How to complete this task: Copy out nothing but the line containing "Image resolution: width=1011" and the lines that follow it to the end of the entries, exactly as they stand.

----------

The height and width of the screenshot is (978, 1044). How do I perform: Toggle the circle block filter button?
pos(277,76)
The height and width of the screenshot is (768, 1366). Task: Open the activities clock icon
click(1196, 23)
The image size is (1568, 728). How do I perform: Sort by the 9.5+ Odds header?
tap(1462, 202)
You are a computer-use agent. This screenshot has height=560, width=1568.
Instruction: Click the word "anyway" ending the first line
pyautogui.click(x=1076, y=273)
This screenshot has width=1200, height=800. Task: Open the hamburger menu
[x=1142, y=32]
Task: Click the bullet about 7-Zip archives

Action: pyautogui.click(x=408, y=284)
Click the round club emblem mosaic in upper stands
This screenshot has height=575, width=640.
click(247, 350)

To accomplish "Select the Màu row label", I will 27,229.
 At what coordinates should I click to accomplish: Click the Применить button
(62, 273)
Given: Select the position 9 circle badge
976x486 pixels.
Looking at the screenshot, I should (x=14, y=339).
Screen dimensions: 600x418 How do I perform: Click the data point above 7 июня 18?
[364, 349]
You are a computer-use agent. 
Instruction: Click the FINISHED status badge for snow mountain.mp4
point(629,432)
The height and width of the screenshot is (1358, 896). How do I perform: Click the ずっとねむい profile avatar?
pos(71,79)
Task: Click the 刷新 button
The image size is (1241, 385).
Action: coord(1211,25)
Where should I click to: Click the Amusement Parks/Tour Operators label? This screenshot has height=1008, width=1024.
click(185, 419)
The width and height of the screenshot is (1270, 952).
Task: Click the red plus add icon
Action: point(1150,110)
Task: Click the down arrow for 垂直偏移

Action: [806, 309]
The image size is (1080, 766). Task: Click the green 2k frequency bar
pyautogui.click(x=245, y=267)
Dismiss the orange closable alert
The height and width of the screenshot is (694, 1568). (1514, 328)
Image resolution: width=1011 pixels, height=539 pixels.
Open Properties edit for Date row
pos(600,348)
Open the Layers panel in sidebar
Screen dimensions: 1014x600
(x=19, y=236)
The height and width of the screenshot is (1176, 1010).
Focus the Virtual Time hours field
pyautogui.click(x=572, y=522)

----------

Task answer:
Image resolution: width=1011 pixels, height=539 pixels.
Open Properties edit for Date row
pos(600,348)
Open the Layers panel in sidebar
Screen dimensions: 1014x600
(x=19, y=236)
The height and width of the screenshot is (1176, 1010).
Focus the Virtual Time hours field
pyautogui.click(x=572, y=522)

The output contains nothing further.